Äste und Ranken peitschten ihm ins Gesicht, während er davon raste. Er befand sich nun jenseits der Wege, als er aber sicher war, die Räuber angehängt zu haben, konnte er sich neu orientieren. Sein Arm und seine Schulter schmerzten, er sollte sich besser beeilen, also preschte er weiter, in die Richtung in der er den Steinbruch erwartete.

Es dauerte etwas, und Vanions Pferd keuchte wie verrückt, doch schließlich kamen die Ausläufer des steinigen Geländes in Sicht. Einige Männer in simpler Arbeitskleidung saßen vor ihren provisorischen Zelten, machten wohl grade Pause - da sahen sie den verletzten Reiter. Unruhe entstand, und der älteste von ihnen, ein Mann mit wettergegerbtem Gesicht und angegrautem Bart trat vor, um den Burschen anzusprechen, der sein Pferd nun zum Stehen brachte. "Ho mein Sohn, was ist dir denn passiert?" fragte er besorgt. "Komm, steig ab und lass mich mal deine Wunden sehen."

Ein paar Meter entfernt saß ein junger Mann mit grünem Schlapphut auf einer Kiste. Er wollte von der Kleidung her nicht wirklich in diese Umgebung passen, und er beobachtete den Neuankömmling aufmerksam.

Vanion:
"Banditen, im Wald!" Der Alte nickte nur; Vanion erzählte nichts neues. Der Gesichtsausdruck deutete auf irgendetwas zwischen "Gut, dass du da heil raus bist" und "Dumm von dir, überhaupt da rein zu gehen" hin.

"Schlimm genug ist es wohl." Wenigstens keine Widerhaken - keine Kriegswaffe. Schmerzen tat es trotzdem. Versuchsweise bewegte Vanion den Arm ein wenig. Es schien nichts allzu zerstört zu sein. "Ist hier irgendwo ein Heiler, ein Arzt? Ich kann's zur Not selbst verbinden, aber gereinigt werden muss das schon. Und der Pfeil muss hinaus."

Engonien NSC:
Der Alte überlegte für einen Moment. "Malka kümmert sich hier um die Verletzten...", meinte er, "aber grade ist sie im Dorf. Ich fürchte, bis morgen kommt sie nicht zurück..." Besorgt betrachtete er den Arm. Die Wunde sah nicht tragisch aus, aber doch zu ernst, um sie einen ganzen Tag lang unbehandelt zu lassen.

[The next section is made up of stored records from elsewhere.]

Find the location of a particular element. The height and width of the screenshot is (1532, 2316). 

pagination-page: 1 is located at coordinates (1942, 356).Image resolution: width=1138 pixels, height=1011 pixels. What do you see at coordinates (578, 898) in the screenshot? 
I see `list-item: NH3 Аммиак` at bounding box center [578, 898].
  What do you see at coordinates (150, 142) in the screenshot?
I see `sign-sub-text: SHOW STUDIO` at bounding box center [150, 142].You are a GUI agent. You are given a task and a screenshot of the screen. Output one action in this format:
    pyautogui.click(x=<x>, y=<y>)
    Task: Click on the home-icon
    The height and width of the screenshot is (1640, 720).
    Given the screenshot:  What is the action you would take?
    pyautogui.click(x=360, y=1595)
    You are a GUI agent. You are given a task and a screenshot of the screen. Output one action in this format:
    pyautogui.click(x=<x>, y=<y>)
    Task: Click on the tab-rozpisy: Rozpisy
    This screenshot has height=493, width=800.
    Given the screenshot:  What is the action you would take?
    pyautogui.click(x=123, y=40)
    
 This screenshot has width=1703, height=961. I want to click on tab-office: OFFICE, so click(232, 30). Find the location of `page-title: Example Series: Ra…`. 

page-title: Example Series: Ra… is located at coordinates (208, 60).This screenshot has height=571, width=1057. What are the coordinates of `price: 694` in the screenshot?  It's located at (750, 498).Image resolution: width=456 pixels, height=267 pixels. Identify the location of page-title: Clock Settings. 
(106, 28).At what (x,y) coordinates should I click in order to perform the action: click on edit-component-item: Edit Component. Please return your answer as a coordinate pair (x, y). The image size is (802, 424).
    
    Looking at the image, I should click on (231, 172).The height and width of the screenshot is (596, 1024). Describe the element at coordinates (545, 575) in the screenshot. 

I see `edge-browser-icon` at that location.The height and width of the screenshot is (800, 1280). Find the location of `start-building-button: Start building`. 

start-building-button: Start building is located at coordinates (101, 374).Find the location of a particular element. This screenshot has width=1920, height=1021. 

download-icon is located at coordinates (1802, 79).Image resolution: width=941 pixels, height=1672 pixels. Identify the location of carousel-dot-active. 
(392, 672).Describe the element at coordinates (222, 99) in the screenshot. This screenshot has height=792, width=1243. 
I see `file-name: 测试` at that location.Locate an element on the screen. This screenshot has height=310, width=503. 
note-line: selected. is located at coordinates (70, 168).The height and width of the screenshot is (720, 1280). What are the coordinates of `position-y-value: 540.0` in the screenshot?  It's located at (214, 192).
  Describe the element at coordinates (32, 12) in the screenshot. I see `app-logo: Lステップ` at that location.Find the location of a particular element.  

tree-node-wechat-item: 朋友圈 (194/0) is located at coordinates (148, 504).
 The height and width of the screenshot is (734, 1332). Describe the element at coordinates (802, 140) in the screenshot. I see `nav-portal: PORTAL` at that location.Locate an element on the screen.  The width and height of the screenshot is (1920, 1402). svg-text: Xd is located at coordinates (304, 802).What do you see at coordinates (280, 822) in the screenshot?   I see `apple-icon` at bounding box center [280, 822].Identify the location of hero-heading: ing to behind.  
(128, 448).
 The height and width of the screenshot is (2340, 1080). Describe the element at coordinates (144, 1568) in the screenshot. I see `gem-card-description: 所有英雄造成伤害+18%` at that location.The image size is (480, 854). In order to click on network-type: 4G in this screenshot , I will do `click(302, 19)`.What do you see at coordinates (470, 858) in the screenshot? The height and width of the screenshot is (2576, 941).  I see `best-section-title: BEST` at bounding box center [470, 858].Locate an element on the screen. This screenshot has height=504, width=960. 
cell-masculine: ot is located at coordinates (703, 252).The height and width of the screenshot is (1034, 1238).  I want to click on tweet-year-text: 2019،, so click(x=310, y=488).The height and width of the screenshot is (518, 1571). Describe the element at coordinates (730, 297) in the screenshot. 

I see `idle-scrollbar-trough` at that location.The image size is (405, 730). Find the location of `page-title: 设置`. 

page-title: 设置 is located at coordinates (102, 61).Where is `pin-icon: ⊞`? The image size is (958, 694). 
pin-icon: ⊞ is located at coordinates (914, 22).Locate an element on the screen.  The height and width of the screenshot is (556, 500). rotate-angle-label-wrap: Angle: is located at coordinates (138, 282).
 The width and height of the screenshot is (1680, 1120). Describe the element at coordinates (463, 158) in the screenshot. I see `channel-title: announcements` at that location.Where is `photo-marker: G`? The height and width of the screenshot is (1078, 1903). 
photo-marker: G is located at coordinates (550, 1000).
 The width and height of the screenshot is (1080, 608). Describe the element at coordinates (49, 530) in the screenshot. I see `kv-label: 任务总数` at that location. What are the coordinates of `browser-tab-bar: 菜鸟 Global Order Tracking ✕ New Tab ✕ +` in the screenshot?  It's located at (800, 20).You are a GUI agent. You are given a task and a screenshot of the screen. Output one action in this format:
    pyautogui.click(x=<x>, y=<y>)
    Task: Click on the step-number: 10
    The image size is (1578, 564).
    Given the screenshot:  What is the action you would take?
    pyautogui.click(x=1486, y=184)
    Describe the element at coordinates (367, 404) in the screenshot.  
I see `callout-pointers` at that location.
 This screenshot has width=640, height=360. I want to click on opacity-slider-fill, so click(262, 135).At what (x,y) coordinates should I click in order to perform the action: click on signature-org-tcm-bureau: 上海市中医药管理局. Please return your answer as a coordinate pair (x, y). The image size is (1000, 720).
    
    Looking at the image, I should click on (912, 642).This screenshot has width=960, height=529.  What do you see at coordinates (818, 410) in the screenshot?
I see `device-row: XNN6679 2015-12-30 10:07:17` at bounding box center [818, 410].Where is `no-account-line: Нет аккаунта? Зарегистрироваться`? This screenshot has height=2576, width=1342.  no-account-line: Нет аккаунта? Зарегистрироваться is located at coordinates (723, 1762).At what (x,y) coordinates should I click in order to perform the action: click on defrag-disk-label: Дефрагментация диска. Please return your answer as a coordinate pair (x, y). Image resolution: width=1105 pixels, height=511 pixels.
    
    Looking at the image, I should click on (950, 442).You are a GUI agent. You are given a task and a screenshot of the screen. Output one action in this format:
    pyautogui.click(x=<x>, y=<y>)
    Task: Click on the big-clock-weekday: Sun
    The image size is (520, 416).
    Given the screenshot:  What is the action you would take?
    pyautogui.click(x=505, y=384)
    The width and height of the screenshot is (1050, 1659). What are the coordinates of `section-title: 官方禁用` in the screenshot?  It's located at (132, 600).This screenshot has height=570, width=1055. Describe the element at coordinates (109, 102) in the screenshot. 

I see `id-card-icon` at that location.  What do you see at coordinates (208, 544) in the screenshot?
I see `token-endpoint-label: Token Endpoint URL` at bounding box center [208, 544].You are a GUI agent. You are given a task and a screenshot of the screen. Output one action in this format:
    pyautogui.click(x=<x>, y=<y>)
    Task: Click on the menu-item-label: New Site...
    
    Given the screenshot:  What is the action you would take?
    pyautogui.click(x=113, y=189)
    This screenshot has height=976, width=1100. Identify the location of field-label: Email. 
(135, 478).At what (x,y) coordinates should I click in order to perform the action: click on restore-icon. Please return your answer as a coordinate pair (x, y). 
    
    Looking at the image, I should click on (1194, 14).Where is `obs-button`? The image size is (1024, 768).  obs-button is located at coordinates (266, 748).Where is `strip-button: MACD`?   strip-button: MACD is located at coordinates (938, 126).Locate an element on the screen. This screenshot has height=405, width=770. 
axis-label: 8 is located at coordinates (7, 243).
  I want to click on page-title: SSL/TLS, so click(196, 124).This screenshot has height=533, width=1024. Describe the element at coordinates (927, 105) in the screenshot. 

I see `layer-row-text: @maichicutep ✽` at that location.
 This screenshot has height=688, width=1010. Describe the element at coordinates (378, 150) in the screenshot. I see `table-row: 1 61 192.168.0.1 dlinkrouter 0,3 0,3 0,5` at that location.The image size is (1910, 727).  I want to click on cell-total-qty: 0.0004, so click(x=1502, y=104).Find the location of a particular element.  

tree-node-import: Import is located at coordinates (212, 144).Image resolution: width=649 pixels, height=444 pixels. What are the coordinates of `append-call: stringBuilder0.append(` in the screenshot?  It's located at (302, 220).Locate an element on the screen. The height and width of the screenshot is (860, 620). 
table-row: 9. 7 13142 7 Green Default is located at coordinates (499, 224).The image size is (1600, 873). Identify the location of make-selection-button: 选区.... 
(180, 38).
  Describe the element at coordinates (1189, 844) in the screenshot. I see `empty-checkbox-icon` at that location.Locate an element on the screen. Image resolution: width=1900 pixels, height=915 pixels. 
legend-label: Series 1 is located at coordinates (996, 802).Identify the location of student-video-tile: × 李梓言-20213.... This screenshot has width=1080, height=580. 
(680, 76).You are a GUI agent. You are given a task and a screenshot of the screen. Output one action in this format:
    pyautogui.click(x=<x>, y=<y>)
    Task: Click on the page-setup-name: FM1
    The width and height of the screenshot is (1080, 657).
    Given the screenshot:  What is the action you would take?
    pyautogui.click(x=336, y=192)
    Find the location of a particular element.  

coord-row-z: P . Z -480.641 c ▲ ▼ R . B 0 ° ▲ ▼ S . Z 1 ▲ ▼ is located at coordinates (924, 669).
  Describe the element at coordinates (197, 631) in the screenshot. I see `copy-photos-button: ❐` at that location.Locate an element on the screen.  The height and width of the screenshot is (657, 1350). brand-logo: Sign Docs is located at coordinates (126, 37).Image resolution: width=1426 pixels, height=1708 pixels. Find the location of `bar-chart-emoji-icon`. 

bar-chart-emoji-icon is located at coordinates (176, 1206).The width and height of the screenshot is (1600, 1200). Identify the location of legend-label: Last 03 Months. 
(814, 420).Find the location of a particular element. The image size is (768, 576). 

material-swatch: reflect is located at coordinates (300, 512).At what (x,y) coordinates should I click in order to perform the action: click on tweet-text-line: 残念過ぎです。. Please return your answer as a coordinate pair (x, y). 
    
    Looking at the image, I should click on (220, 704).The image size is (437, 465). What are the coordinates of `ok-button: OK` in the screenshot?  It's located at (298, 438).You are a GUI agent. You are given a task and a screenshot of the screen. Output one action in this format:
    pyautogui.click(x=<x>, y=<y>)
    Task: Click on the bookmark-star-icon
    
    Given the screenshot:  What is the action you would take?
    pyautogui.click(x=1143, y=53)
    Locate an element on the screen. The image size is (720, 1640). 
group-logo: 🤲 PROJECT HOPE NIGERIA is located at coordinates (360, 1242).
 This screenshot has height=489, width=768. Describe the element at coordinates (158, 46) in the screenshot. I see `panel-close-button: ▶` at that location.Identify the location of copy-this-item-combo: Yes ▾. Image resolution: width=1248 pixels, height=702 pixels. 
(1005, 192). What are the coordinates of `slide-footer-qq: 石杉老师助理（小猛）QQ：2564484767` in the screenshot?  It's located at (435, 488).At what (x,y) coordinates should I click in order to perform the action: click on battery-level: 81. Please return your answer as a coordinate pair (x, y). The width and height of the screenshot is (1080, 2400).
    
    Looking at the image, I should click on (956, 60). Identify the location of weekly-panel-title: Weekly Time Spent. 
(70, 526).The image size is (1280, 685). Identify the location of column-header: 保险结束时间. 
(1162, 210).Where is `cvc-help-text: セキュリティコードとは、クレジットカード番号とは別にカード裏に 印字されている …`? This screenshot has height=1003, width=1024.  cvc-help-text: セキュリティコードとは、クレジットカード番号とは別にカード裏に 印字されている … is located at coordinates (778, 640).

"Ich bin Heiler", erklang da eine recht hohe Männerstimme von der Seite. Der Fremde mit dem Schlapphut erhob sich von seiner Kiste und schlenderte auf Vanion zu. Bei ihm angekommen, besah er sich die Wunde und verzog das Gesicht. "Ayayay, das sieht aber nicht schön aus, mein Lieber... Na komm, steig mal vom Pferd und lass dir helfen." Er begab sich zurück zu der Kiste und bedeutete Vanion, sich hinzusetzen. "So, du hast zwei Möglichkeiten. Ich kann die Wunde auf die herkömmliche Art versorgen, was langwierig und schmerzhaft ist -", er senkte die Stimme, wobei er scheinbar besonders darauf achtete, dass die Arbeiter ihn nicht hörten, "oder ich mach's dir schneller. Wenn du nicht so magophob bist wie die Kerle da drüben."